Tasks to complete ▸
**a)** Transcribe the passage of the email thread on direction finding that starts at "I've nearly always" and ends at "afternoon or morning.".
**b)** List the abbreviations that the email thread on direction finding uses for methods.
**c)** In the email thread on direction finding, which season is given as the time when the watch method works best?

==== Text

I've nearly always gotten very good results with AW, though there are
combinations of time-of-year and time-of-day when it loses accuracy.
Midsummer and roughly mid afternoon or morning.

The great advantage of AW of the Watch method (W) is that AW is much more
accurate.

The main advantage of AW of the Shadow-Tip method (ST) is that AW doesn't
require you to stop walking. AW can be used in a car (where a magnetic
compass isn't accurate due to nearby steel. (...except for an installed
compensated compass).

ST is what I recommend to people, because it's by far the easiest method,
and much more accurate than W.  But I use AW, because it combines good
accuracy with great convenience.




















On Mon, Oct 22, 2018 at 12:20 PM Dan-George Uza <cerculdest...@gmail.com>
wrote:

> Dear John and others,
>
> Thank you for your insights. Although I haven't been able to track the
> analysis I was looking for eventually I did find something similar. Google
> "On the method of direction finding by Sun and Watch by Norman Pye". The
> author makes an analysis for true azimuths and watch hour angles, dealing
> with values projected onto the horizontal plane. The directional error is
> due to the Sun moving in a different plane from the horizontal. From the
> table I attach below it seems that the watch method works best in winter
> because then the Sun stays close to the horizon and doesn't have a great
> spread in azimuth.
>
> Hope this helps,
>
> Dan
>
>
> On Mon, Oct 22, 2018 at 1:45 AM <john.pick...@bigpond.com> wrote:
>
>> Hi Dan,
>>
>> Sorry for the delay in replying.
>>
>> From a PRACTICAL point-of-view,  as we all know, analogue watches
>> replaced sundials, digital watches replaced analogue watches, and smart
>> phones have replaced watches. Digital compasses replaced analogue
>> compasses, and now smart phones have replaced compasses. I confess to
>> having a mobile phone, and no longer wearing a watch. Also when I go
>> bushwalking, now I carry a GPS with real-time tracking on appropriate-scale
>> topographic maps. I still have a digital compass, but it was pretty fiddly
>> to use, so it now sits somewhere at home. I only use a magnetic compass
>> when doing serious field work, and I need to know the orientation of some
>> feature I am measuring.
>>
>> But what has practicality to do with anything related to sundials????

========
==== Records provided

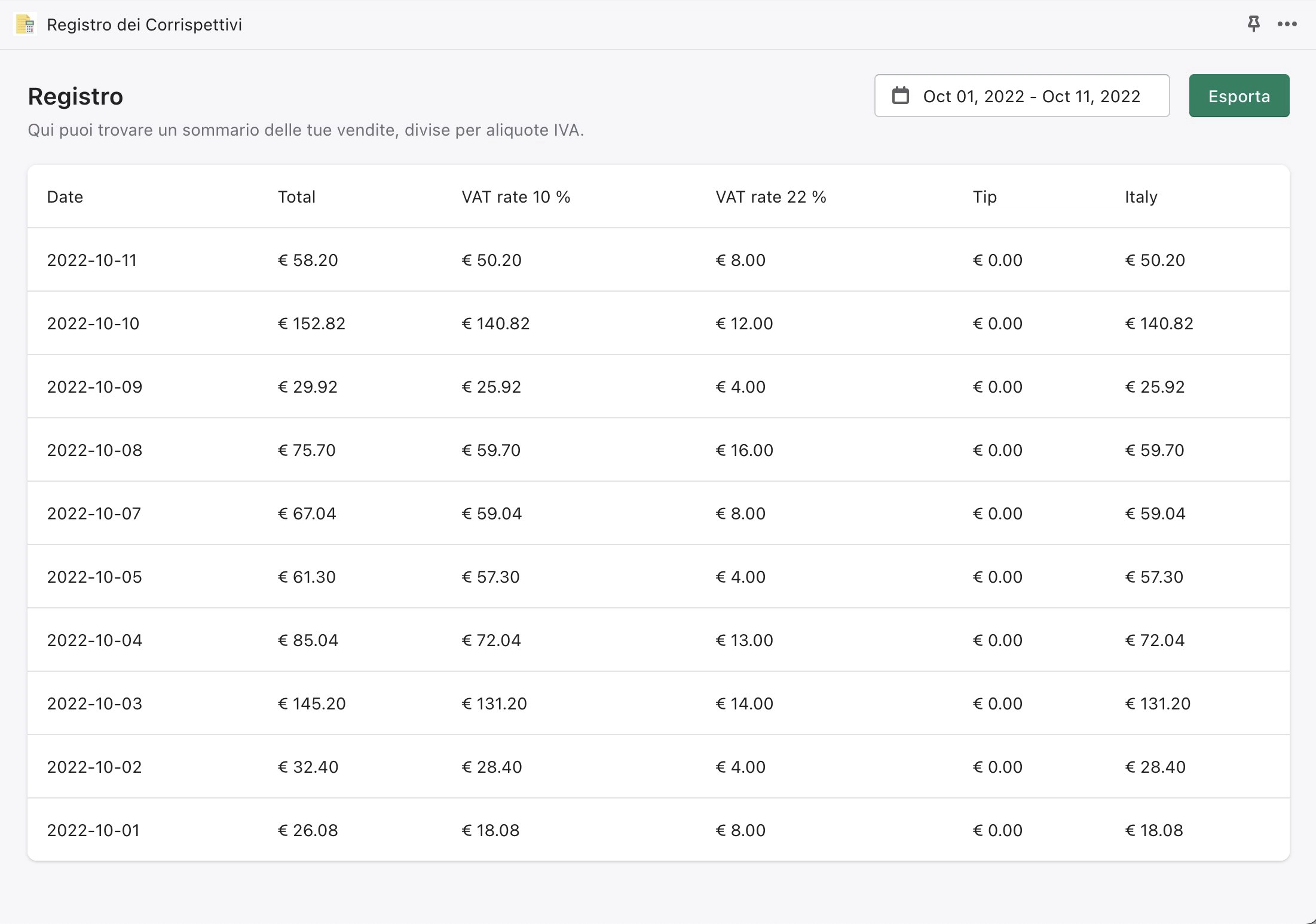Click the € 152.82 total for 2022-10-10
The height and width of the screenshot is (924, 1316).
click(311, 323)
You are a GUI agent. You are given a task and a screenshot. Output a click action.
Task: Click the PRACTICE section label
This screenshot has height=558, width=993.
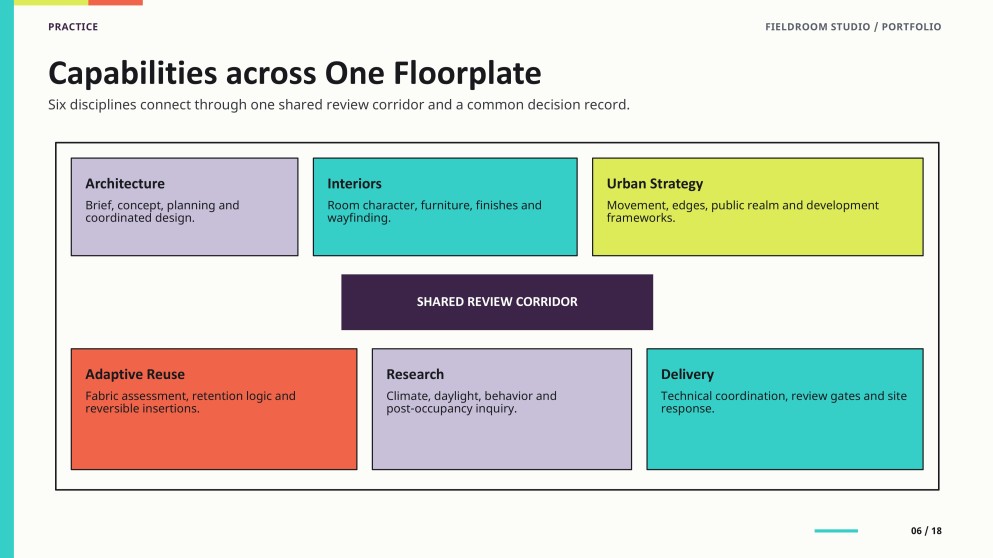tap(73, 27)
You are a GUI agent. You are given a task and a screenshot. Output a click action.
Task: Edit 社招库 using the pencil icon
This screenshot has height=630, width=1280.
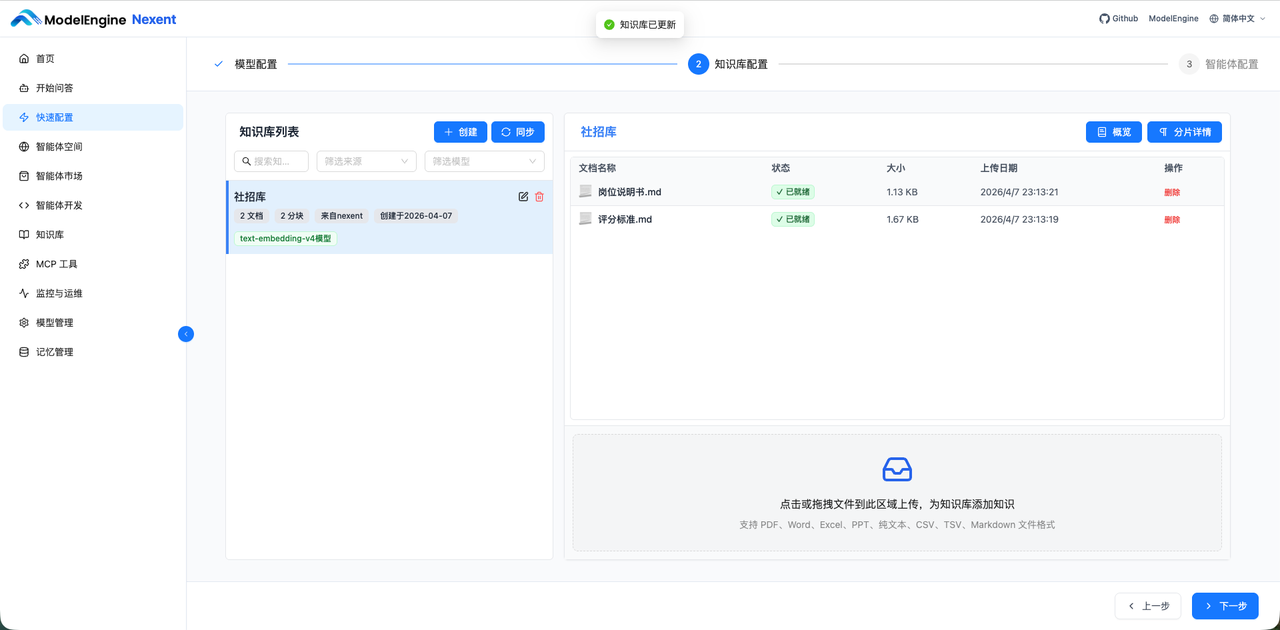point(522,196)
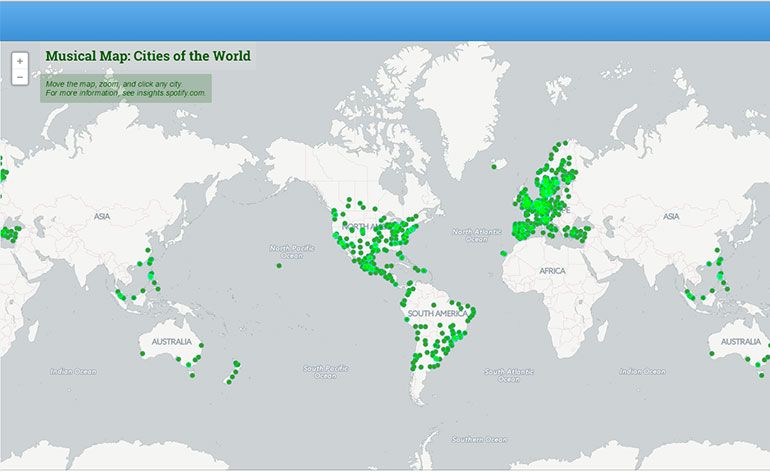This screenshot has width=770, height=472.
Task: Click the green instructions info box
Action: [x=126, y=88]
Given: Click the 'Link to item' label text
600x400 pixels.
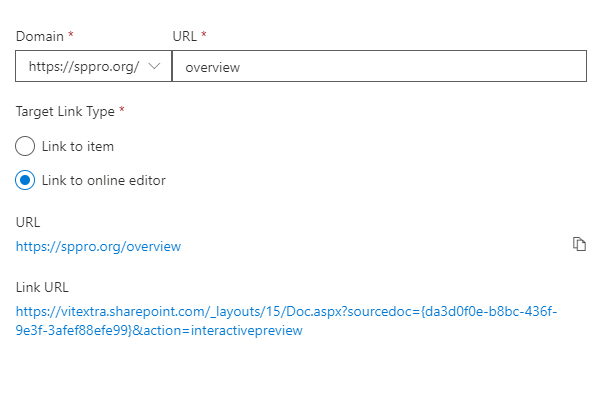Looking at the screenshot, I should click(x=78, y=146).
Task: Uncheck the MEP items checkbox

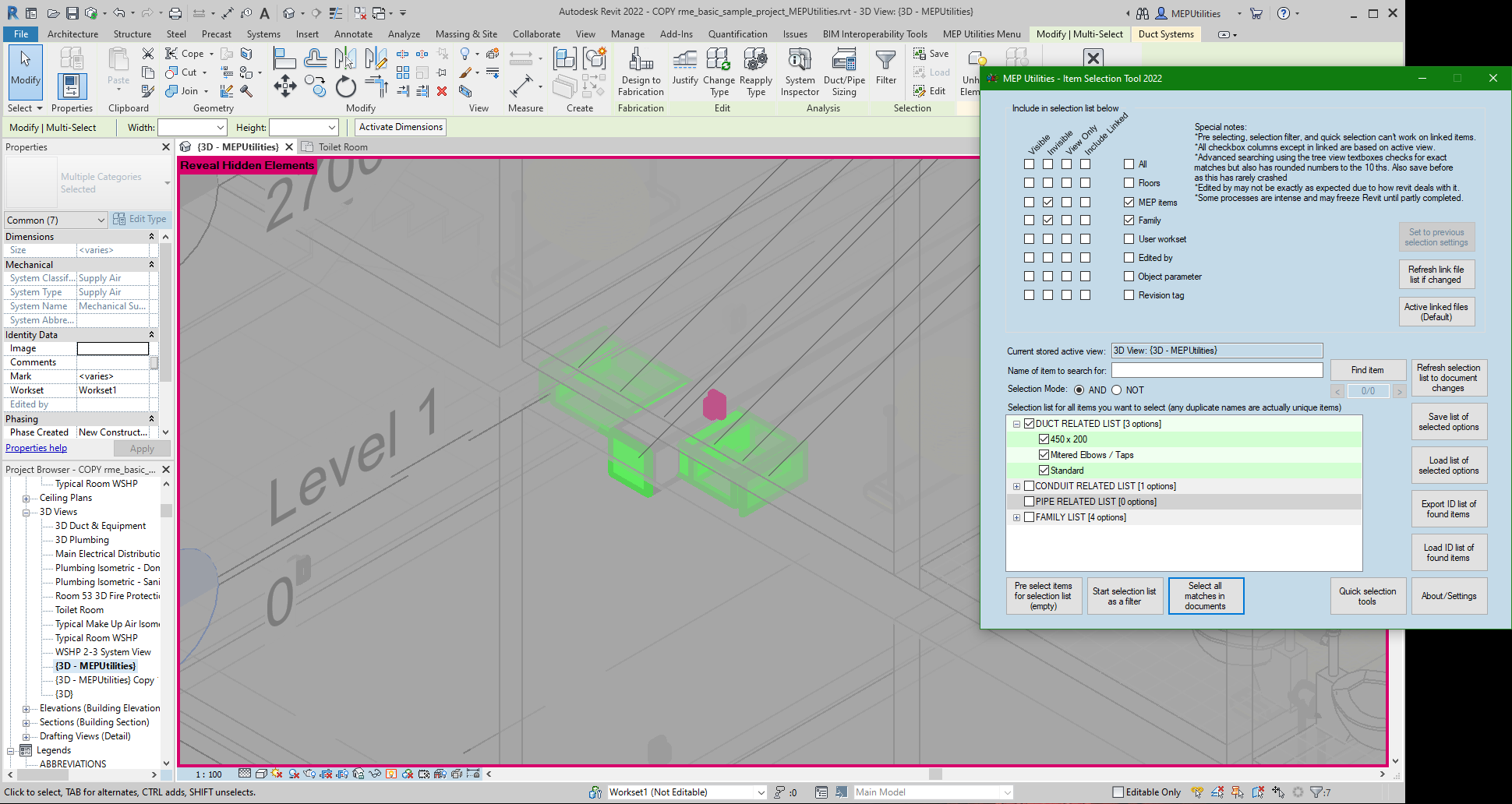Action: (x=1129, y=202)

========

Replies ▸
**a)**
I've nearly always gotten very good results with AW, though there are
combinations of time-of-year and time-of-day when it loses accuracy.
Midsummer and roughly mid afternoon or morning.

**b)** AW; W (the Watch method); ST (the Shadow-Tip method)

**c)** Winter, because the Sun then stays close to the horizon and doesn't have a great spread in azimuth.